Realizing the Semantic Web using XML and OWL ontologies

 

Ph D Thesis, Sujatha R Upadhyaya, July 2007

 

In the Semantic Web, the emphasis lies on associating semantics with data.

This process, often known as the semantic annotation of data, is the starting

point for making the web applications inter-operate. Semantic interoperability

falls in place, if the data on the web is described using standard vocabulary.

Ontologies come into this picture as the sources of such standard

vocabulary. The other task expected to be accomplished with ontologies

in the context of the Semantic Web is that, they must form the logical

reasoning support for deriving inferences from data.

As of today, we have few standard domain ontologies that can be employed

for annotating data on the web. Keeping this mind, this thesis examines

the methodologies for building domain ontologies, for employing them in

semantic annotation of data and for building systems that can reason with

ontologies. We accomplish each of these tasks by building appropriate

tools that help web applications to migrate to the Semantic Web and bene-

fit from logical reasoning. Our methodologies are particularly applicable to

the structured web content that appears as XML Databases and not to the

kind of data that appears as plain text. We represent ontologies in OWL,

Web Ontology Language, the only recommended standard is for ontology

representation.

 

To begin with, this thesis investigates the means for building ontologies

to provide standard vocabulary for describing the data on the web. For

marking an advancement in attempts to build ontologies from structured

data, this thesis proposes a method of building ontologies from Entity

Relationship models and Extended Entity Relation models. It discusses, also

the implementation of a tool named ERONTO that builds OWL ontologies

from E/R and EE/R models. The result is particularly significant as E/R

and EE/R form the richer source of domain knowledge compared to relational

schema and data, which were used in previous attempts.

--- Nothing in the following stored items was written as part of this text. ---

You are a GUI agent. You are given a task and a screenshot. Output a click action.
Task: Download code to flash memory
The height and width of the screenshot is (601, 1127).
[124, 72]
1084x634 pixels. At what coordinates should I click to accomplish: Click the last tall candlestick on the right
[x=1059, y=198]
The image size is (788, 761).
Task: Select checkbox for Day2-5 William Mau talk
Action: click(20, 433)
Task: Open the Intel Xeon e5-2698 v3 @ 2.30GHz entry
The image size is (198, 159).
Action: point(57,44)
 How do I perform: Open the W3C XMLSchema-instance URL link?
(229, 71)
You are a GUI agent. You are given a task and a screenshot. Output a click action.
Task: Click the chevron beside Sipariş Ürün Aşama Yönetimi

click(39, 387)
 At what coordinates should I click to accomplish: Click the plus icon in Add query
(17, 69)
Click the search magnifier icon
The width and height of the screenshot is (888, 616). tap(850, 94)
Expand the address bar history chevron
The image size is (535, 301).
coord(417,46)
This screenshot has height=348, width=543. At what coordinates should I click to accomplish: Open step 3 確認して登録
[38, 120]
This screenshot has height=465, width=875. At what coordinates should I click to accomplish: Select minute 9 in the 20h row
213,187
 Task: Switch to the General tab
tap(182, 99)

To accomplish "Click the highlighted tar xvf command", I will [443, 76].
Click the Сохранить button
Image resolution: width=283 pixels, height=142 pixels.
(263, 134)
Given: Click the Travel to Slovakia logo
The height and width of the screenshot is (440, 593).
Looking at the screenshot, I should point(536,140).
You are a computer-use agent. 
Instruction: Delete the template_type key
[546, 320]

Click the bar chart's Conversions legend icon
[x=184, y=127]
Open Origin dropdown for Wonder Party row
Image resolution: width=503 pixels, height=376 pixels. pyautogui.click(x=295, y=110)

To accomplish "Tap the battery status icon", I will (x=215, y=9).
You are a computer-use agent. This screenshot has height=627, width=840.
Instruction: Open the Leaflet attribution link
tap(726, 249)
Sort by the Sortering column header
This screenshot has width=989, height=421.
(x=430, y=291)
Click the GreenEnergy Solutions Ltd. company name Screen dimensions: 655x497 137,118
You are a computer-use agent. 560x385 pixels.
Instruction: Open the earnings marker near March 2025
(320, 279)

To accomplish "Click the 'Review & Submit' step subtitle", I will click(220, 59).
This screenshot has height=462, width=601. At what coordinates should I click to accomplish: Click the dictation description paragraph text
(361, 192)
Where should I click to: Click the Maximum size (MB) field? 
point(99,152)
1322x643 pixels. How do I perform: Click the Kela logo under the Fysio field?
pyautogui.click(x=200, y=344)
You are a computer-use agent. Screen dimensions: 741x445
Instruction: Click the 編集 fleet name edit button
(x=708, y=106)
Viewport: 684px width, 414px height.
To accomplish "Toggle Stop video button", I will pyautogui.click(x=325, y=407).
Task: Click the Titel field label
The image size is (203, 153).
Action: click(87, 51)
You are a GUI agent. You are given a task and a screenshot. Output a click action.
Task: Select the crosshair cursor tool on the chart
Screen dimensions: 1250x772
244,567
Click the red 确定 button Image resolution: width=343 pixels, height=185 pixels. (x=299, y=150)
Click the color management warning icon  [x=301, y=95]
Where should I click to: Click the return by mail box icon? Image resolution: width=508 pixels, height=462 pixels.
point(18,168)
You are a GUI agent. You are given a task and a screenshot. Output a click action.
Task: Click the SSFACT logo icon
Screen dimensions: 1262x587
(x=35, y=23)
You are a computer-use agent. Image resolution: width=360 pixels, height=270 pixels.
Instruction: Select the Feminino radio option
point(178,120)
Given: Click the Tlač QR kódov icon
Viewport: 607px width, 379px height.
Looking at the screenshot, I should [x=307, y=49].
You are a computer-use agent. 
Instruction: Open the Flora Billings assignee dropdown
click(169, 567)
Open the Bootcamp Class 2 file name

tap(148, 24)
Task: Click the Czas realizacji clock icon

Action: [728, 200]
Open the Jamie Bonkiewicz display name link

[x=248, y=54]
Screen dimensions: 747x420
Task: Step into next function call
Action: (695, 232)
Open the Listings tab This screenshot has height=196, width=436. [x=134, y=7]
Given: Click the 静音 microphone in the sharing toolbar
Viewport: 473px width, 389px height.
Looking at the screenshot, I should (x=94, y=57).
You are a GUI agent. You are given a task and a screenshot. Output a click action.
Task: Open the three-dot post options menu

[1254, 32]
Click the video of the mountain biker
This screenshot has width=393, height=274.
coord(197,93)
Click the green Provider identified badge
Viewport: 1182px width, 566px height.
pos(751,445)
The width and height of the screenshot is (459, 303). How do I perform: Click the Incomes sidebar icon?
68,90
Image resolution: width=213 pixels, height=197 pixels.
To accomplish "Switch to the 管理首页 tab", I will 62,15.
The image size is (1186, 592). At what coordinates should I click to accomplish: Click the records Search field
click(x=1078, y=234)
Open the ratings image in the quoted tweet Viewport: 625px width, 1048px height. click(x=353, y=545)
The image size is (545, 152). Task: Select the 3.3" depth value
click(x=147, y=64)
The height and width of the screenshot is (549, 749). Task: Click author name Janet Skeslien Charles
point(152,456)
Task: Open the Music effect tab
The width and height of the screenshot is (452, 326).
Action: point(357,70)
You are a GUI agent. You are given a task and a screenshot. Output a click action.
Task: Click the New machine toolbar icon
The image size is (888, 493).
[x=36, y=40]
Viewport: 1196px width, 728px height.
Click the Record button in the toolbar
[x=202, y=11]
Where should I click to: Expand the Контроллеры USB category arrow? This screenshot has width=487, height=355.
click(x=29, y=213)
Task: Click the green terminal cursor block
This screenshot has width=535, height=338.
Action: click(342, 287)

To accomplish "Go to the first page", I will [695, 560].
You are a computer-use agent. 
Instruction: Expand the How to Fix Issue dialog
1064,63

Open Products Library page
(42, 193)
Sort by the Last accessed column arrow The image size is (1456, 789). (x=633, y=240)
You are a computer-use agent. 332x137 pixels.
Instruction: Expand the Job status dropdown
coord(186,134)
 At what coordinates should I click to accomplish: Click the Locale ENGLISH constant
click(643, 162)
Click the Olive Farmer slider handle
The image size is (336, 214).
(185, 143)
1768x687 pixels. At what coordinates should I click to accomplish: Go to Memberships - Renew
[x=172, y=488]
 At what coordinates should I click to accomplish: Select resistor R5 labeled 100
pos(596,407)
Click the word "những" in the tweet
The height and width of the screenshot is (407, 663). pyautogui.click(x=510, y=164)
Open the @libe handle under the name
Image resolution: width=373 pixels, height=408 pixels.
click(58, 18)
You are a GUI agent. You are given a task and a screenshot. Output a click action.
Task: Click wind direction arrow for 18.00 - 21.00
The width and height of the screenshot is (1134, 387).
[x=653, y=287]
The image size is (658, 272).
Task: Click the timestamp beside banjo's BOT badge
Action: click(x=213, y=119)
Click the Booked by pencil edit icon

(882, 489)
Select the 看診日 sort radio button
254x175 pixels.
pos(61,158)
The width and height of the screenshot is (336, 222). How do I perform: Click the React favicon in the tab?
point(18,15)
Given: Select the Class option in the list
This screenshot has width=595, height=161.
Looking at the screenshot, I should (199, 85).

Employing ontologies effectively for annotating one’s data, is rather difficult

because of its complexity of representation. In this direction, this thesis explores

the methods of making ontologies easily employable by XML users.

We proposed a procedure for presenting the vocabulary in OWL ontologies

in XML Schema. With this procedure, we built a tool called OntoSchema.

The output schema of OntoSchema is particularly helpful in choosing the

right term in the right context for describing one’s data. With this effort,

we studied the expressiveness of two language standards namely OWL and

XML schema and suggested the limit of expressiveness of XML Schema.

Reasoners form the inference engines in the Semantic Web. Querying with

a reasoner could be time intensive especially with large ontologies. This

thesis examines the possibilities making quick inferences by storing the

ontology in a suitable form. We built a data structure called Knowledge

Table, which intuitively stores the constraints on properties as applicable

to concept descriptions. With Knowledge Table, typical reasoning tasks are

reduced to table look-ups. It provides a mechanism for interpreting the semantics

of OWL constructs. However, we restrict the expressiveness of the

language by specifying certain rules. We demonstrate the use of Knowledge

table for identifying the instances of ontology concepts, represented as XML

data. We also demonstrate its use in enhancing ontologies by adding new

concepts. By employing the knowledge table in instance identification and

ontology enhancement we illustrate how to perform the general reasoning

tasks such as, checking subsumption, disjointness, satisfiability and finding

the most specific concept of an individual.